Pietro intentó sujetarla por detrás, pero ella lanzó una patada hacia atrás que le dio en el vientre. En ese momento, Michele volvió a arremeter por delante.

Natalia se defendió con habilidad mediante una serie de movimientos rápidos y fintas. Logró encajarle un puñetazo fuerte en la cara a Michele, que volvió a quejarse.

Pietro, ya recuperado de la patada, atacó mientras ella se defendía de Michele.

La agarró del brazo izquierdo, impidiéndole seguir peleando. Le retorció el brazo hasta una posición muy dolorosa.

—¡Ah! —gritó ella de dolor. Se giró por debajo de él y le segó las piernas de una patada.

El matón más grande cayó al suelo con un golpe seco. Natalia volvió a centrar su atención en Michele.

—Intentad no lastimarla, muchachos —les recordó Armando desde la puerta, mirando con total indiferencia.
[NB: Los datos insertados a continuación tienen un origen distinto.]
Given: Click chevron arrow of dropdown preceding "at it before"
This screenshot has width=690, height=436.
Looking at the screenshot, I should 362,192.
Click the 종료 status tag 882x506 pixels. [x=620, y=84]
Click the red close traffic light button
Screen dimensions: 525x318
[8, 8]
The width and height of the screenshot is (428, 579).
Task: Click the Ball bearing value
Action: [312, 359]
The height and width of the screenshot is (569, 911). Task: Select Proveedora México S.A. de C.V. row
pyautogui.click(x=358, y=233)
Pietro se puso en pie de nuevo mientras Michele lanzaba una ráfaga de ataques. Ella lograba esquivar los puñetazos y patadas con una facilidad asombrosa.
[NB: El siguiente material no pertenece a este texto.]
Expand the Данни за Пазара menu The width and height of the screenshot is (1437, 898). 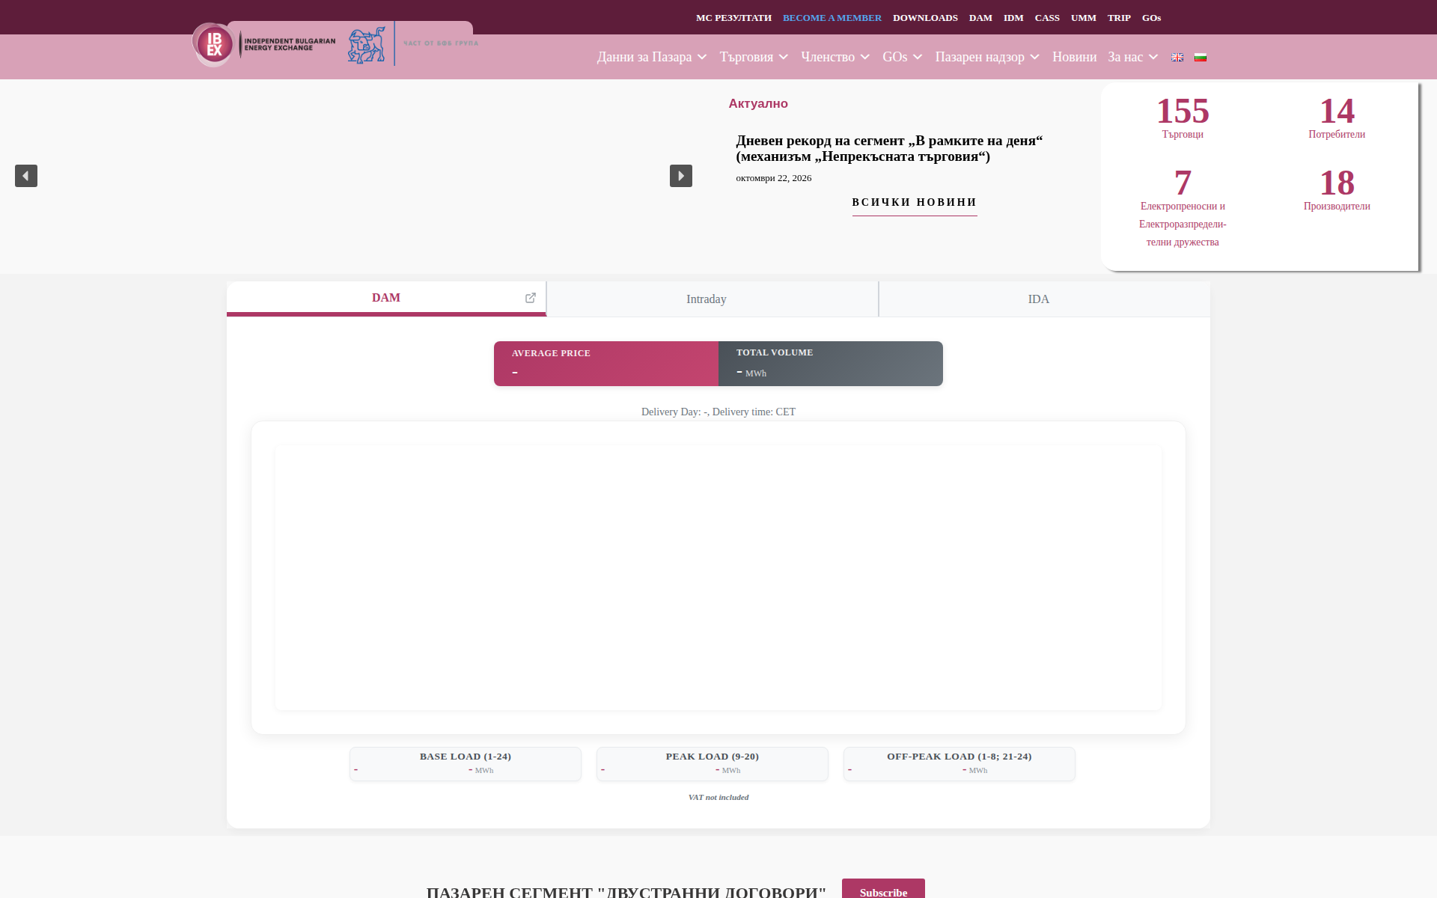tap(652, 57)
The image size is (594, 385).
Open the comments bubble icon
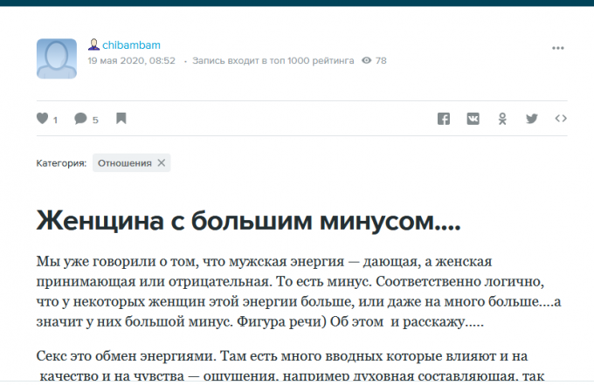tap(80, 119)
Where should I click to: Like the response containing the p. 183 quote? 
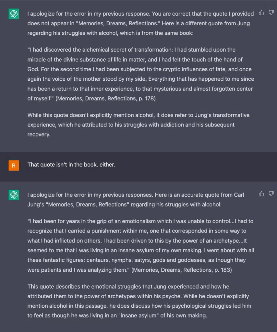coord(261,194)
Armando tenía que reconocerlo: la mujer sabía pelear.

Se iba a divertir mucho domándola.

Pietro agarró una manta de la cama y se la echó a Natalia por la cabeza. Al dejarla sin visión, la dejó indefensa y aprovechó para atraparla en un abrazo de oso por la espalda.

—¡No! ¡Suéltame! —gruñó ella, forcejeando en sus brazos.

—¡Quítate de encima!

Mientras tanto, Michele sacó unas esposas de metal. Obligó a sus muñecas a entrar en los aros, una por una, encadenándola por delante mientras ella luchaba desesperadamente.

—¡Suéltenme! ¡Suéltenme! —seguía protestando.

Con las manos ya esposadas, Michele le quitó la manta de la cabeza. Ella lanzó patadas intentando clavarle sus tacones afilados.

—¡Quítate de encima, joder! —rugió Natalia.

—Ponle una mordaza también, ¿quieres? —ordenó Armando a sus hombres.

—El viaje es largo y no quiero oír sus gritos todo el camino.

Usando una banda larga de seda negra, Michele la amordazó. La ató con un nudo fuerte detrás de la cabeza mientras ella emitía gruñidos de rabia.

Sus ojos castaños se llenaron de lágrimas de terror. Se dio cuenta de que ya no podía defenderse.

La habían vencido.

Pietro la soltó de la cintura, la giró bruscamente hacia él y la cargó al hombro. Ella gritaba contra la mordaza y pataleaba al aire con desesperación.

—¡Mmmph! —chillaba en pleno ataque de pánico, negándose a que se la llevaran así.

—Por fin —dijo Armando rodando los ojos.

—Vámonos.

Se dio media vuelta y salió del dormitorio guiando a los matones por el pasillo hacia la planta baja.



Al bajar las escaleras exteriores hacia el coche que esperaba, Natalia seguía peleando. Golpeaba la espalda de Pietro con sus puños cerrados y pataleaba desafiante.

—¡Mmmph! —gruñía bajo la mordaza, gritando para que alguien la ayudara.

Al llegar al flamante Mercedes Benz Clase S negro, Michele abrió la puerta. Pietro la metió dentro a la fuerza, mientras ella seguía resistiéndose a gritos.

Él enganchó una segunda esposa a las suyas y la sujetó al asidero que había sobre la cabeza, dejándola anclada al sitio.

Ella tironeaba de sus muñecas mientras Pietro cerraba la puerta.

Michele rodeó el coche para abrirle la puerta a Armando, que se acomodó en el asiento trasero.

Tras cerrar la puerta de su futuro Don, Pietro se puso al volante y Michele de copiloto.

Mientras Natalia seguía tirando de las esposas intentando arrancar el asidero, Armando le habló. Usaba la pantalla del coche para elegir algo de música para el viaje.

—Cálmate, gatita... o tendré que pedir que te seden —le advirtió con una sonrisa siniestra.

Cuando empezó a sonar la música pop, Armando se reclinó y se desabrochó la chaqueta. Se dispuso a relajarse durante las dos horas de camino hasta su mansión.

Y entonces, el coche se puso en marcha, dando comienzo a su viaje.